→ **PROBLEM TO WORK ON**
From the entries below, please output exactly the lines starting at the one containing "Viewport: 1400px width, 853px height." and ending at the one containing "Screen dimensions: 1568x776", both included.

Stored items

= Beginning of Section =

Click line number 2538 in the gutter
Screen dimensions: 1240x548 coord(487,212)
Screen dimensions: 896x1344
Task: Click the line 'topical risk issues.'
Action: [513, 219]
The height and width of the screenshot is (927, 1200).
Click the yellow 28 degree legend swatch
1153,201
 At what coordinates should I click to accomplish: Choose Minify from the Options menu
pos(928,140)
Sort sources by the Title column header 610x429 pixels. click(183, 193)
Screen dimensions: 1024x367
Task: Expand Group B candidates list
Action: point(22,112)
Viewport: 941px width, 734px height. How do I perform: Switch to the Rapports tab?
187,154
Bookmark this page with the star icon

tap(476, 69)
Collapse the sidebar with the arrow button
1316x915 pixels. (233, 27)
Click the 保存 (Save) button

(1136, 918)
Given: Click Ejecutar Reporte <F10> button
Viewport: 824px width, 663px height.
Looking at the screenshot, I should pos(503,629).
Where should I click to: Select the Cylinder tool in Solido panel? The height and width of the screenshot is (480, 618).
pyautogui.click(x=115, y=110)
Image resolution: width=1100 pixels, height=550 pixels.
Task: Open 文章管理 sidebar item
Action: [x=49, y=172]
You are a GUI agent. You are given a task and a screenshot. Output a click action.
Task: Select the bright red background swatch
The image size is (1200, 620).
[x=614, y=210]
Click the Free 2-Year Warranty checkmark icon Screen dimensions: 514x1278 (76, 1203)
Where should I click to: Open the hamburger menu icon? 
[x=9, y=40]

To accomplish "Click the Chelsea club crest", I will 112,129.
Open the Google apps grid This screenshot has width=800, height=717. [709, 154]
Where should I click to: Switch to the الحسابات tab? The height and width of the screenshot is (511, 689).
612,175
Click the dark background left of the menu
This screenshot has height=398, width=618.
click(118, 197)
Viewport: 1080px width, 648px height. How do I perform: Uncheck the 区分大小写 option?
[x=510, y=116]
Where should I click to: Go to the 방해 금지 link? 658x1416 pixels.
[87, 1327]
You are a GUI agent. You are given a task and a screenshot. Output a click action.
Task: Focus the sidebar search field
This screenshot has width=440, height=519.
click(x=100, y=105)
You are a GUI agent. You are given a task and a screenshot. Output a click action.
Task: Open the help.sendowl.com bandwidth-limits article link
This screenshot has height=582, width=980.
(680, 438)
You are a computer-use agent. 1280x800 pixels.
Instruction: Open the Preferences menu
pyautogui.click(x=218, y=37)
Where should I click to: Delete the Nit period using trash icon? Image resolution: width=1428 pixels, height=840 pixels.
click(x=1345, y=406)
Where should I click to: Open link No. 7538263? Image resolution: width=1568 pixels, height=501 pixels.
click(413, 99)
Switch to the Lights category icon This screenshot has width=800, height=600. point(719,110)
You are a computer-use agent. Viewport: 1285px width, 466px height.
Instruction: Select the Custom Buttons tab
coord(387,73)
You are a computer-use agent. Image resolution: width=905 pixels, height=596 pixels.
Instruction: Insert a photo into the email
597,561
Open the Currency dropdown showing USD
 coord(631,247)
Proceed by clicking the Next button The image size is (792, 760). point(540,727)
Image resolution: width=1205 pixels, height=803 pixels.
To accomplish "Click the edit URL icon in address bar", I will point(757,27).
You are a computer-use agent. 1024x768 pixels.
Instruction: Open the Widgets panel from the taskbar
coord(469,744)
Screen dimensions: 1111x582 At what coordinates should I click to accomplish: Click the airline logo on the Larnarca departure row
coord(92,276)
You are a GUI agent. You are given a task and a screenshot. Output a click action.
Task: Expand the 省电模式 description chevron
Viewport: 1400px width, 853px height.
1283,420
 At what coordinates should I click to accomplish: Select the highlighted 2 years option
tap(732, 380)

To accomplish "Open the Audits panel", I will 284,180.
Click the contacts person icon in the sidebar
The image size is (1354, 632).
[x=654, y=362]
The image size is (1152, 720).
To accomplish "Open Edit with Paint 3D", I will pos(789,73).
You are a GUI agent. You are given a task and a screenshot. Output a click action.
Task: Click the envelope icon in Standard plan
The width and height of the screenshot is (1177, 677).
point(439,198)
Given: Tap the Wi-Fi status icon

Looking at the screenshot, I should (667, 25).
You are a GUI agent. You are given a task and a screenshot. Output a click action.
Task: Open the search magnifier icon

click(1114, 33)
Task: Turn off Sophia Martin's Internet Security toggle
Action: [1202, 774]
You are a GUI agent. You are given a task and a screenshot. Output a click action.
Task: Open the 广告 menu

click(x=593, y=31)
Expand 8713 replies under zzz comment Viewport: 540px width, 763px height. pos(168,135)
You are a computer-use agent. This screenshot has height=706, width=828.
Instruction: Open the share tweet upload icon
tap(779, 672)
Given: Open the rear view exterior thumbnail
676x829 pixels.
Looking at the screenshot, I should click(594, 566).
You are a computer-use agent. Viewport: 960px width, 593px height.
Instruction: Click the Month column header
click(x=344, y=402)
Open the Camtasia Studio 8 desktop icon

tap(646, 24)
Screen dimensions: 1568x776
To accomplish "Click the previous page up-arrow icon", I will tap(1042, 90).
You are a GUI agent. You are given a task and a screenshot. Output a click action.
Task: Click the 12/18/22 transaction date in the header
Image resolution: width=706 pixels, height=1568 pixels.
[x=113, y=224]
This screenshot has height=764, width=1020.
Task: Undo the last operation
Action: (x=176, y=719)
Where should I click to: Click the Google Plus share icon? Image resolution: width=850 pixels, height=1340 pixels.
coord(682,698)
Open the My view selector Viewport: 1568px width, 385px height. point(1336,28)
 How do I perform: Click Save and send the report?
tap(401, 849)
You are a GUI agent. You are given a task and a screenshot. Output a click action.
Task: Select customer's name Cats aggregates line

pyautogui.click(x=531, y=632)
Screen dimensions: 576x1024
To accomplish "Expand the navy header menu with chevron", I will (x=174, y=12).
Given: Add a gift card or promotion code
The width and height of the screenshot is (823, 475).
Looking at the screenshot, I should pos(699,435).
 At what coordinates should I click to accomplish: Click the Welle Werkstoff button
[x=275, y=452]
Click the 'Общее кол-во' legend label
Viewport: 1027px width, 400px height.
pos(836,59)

= End of Section =

→ **REPLY**
Viewport: 1400px width, 853px height.
1283,420
 At what coordinates should I click to accomplish: Select the highlighted 2 years option
tap(732, 380)

To accomplish "Open the Audits panel", I will 284,180.
Click the contacts person icon in the sidebar
The image size is (1354, 632).
[x=654, y=362]
The image size is (1152, 720).
To accomplish "Open Edit with Paint 3D", I will pos(789,73).
You are a GUI agent. You are given a task and a screenshot. Output a click action.
Task: Click the envelope icon in Standard plan
The width and height of the screenshot is (1177, 677).
point(439,198)
Given: Tap the Wi-Fi status icon

Looking at the screenshot, I should (667, 25).
You are a GUI agent. You are given a task and a screenshot. Output a click action.
Task: Open the search magnifier icon

click(1114, 33)
Task: Turn off Sophia Martin's Internet Security toggle
Action: [1202, 774]
You are a GUI agent. You are given a task and a screenshot. Output a click action.
Task: Open the 广告 menu

click(x=593, y=31)
Expand 8713 replies under zzz comment Viewport: 540px width, 763px height. pos(168,135)
You are a computer-use agent. This screenshot has height=706, width=828.
Instruction: Open the share tweet upload icon
tap(779, 672)
Given: Open the rear view exterior thumbnail
676x829 pixels.
Looking at the screenshot, I should click(594, 566).
You are a computer-use agent. Viewport: 960px width, 593px height.
Instruction: Click the Month column header
click(x=344, y=402)
Open the Camtasia Studio 8 desktop icon

tap(646, 24)
Screen dimensions: 1568x776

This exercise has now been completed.